I feel like I already talked about Christmas traditions in Korea, but it bears repeating so I'll say it again: It's very different.
As far as I can tell, it's a commercial holiday. (Even more so than at home ;p) Historically, it's not a Christian country, so they have no reason to cherish it the way we do. It's a holiday shipped over from the US, like many things here, with a romanticised spin thrown over it so that it's mostly about spending quality time with your other half. Think of it as December Valentine's Day. Or just...December Sales Day where everyone conveniently has the day off.
It's not a big family event where people from all over the place gather to eat a lot of food. They have Chuseok for that! If anything, couples might exchange gifts whilst on a cute date, or parents might give their child a gift but according to my co-teacher that's where the line is drawn. It's not a gift-heavy occasion and even then it's quite often just money.
Because of this, there's also a distinct lack of Christmas decorations to be found. Sure, a lot of the shops we go to and big stations we visit have a tree set up somewhere, and a lot of cafes have snowflake decals and wreaths up on the windows and walls. But I'm yet to see big strings of lights everywhere in shopping areas, and extravagant window-dressing like at home. I'm not sure if I'm sad or happy about this.
When Nick was talking to his students about Christmas and Christmas Songs, they touched on the topic of Christmas carols. As far as they were concerned, any old Christmas song from the 80's and 90s is a Christmas carol. Ah, yes, All I Want For Christmas Is You, that age-old traditional Christmas carol by Anon. Actually, I don't think I heard a single actual carol. Maybe Silent Night, but with a modern cover and with a very different vibe to the quiet, solemn piece you usually hear in the streets.
Then there's the fact we barely had a break for Christmas.
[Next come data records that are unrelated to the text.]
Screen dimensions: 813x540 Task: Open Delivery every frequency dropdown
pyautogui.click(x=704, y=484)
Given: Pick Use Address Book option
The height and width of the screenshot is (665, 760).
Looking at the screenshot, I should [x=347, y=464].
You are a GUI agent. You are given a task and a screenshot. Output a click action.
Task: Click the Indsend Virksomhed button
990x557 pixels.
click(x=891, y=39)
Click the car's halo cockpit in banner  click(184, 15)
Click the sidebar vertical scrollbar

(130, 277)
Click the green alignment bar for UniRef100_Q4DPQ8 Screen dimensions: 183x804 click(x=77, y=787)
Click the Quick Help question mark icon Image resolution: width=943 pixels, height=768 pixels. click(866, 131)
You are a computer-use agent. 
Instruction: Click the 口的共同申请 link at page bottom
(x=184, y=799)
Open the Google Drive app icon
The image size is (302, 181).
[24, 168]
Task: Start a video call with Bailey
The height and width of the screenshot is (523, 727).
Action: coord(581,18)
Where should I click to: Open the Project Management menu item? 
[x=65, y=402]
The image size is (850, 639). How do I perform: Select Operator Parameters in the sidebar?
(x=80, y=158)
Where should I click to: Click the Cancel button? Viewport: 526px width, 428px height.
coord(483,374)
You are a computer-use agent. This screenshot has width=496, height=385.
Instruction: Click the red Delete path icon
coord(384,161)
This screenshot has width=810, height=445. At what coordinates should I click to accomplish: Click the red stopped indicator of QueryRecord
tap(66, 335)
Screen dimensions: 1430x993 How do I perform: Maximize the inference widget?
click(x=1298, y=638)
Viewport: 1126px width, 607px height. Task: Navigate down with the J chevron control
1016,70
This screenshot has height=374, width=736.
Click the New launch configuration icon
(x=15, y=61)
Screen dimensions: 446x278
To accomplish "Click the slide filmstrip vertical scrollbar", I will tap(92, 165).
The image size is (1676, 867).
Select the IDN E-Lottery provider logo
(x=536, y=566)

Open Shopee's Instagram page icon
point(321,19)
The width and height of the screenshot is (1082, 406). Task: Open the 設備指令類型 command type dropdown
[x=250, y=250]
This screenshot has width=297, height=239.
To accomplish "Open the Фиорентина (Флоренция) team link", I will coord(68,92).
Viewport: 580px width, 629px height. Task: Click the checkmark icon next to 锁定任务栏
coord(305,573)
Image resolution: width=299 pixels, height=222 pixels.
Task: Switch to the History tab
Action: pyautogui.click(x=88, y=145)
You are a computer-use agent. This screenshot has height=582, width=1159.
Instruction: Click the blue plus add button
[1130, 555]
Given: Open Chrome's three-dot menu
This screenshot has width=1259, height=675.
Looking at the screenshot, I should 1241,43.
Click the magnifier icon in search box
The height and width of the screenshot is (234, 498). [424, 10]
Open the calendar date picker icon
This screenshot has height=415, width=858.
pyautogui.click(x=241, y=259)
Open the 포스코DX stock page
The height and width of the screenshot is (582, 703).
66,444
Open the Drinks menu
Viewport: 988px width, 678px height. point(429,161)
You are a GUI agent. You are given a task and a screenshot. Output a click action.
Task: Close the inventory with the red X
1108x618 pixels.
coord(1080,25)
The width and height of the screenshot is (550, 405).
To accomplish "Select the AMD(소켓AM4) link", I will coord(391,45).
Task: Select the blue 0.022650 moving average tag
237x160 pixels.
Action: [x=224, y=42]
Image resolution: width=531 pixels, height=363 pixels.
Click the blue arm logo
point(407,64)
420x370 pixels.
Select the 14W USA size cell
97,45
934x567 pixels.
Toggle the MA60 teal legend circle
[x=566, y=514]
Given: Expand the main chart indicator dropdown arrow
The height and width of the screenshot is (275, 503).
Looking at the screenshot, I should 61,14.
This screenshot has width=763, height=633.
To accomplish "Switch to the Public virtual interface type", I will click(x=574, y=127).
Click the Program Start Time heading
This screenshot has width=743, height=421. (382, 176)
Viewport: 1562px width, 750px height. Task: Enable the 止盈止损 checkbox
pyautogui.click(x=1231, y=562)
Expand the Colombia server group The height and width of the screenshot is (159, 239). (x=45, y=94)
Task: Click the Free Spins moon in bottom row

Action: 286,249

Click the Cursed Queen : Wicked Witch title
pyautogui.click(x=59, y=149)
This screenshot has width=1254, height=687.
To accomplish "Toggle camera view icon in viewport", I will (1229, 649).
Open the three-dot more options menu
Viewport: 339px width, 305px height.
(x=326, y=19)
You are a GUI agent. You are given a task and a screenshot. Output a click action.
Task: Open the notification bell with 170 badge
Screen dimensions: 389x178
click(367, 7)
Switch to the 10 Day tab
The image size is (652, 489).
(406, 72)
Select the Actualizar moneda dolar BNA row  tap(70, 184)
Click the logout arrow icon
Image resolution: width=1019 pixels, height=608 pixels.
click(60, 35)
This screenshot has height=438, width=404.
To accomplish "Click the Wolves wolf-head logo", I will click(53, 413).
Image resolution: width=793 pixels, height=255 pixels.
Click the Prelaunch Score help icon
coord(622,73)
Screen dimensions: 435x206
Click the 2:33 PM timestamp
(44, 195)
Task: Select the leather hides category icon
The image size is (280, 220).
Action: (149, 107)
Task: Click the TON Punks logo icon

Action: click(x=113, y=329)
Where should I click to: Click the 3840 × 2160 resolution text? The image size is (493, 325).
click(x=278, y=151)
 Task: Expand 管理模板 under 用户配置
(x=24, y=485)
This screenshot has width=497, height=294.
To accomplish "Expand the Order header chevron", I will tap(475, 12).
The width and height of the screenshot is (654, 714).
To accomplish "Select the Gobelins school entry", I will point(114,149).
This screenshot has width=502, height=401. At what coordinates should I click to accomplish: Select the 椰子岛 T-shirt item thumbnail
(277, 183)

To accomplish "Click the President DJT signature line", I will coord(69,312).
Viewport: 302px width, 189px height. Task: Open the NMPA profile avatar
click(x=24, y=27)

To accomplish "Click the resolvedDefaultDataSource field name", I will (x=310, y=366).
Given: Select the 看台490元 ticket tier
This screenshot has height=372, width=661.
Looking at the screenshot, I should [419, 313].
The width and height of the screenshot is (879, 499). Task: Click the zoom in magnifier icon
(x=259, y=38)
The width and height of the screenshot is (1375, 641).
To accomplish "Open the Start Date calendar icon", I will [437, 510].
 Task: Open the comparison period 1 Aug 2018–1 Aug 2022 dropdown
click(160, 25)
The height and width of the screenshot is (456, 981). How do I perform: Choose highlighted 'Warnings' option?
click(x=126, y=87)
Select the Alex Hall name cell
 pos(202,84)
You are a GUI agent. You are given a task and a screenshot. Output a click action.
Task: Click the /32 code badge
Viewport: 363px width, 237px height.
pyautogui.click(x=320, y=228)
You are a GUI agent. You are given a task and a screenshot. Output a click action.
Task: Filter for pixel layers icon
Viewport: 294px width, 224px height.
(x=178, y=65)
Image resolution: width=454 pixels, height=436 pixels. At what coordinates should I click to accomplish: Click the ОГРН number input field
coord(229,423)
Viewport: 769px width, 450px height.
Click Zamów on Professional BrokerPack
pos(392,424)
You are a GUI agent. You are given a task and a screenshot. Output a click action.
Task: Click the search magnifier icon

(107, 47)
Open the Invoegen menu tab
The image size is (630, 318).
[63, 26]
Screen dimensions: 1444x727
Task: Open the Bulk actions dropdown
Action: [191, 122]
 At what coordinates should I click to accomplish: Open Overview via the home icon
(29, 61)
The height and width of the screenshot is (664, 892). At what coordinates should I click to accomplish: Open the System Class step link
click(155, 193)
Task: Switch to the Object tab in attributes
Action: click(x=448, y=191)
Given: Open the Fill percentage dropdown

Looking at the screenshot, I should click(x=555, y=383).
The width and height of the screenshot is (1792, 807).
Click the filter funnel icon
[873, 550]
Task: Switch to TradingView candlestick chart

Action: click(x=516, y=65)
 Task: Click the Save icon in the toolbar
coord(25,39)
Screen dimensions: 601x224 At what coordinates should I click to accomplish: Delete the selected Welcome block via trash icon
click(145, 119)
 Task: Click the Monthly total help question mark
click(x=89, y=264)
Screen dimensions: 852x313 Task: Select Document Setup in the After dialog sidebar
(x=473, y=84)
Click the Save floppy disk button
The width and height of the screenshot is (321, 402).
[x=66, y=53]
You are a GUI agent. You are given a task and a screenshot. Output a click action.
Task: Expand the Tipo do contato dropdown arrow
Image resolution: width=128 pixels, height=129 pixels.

December 25th, that's it. No more, no less. We were in school right up until Christmas Eve, and back in the classroom bright and early on Boxing Day. So it kind of didn't sink in that Christmas had come until I was lying in bed on the 25th wondering why I wasn't in school on a Thursday. Usually there's a lot of build-up. The traditional adverts start to pop up, decorations stretch as far as the eye can see, and you can usually see trees dressed and lovely in living room windows. Music pumps out of stores everywhere and people start to ask you about your plans for the holiday. Christmas food is all over the place, people are frantically buying gifts and wrapping paper, and everyone busts our their favourite hideous sweater. Even most work places tend to have decorations and I remember well all of the Christmas-themed activities we'd do in school every year for the last few weeks of term.
But there was none of that, and it was a little bit confusing and jarring, even for me, the self-proclaimed Scrooge.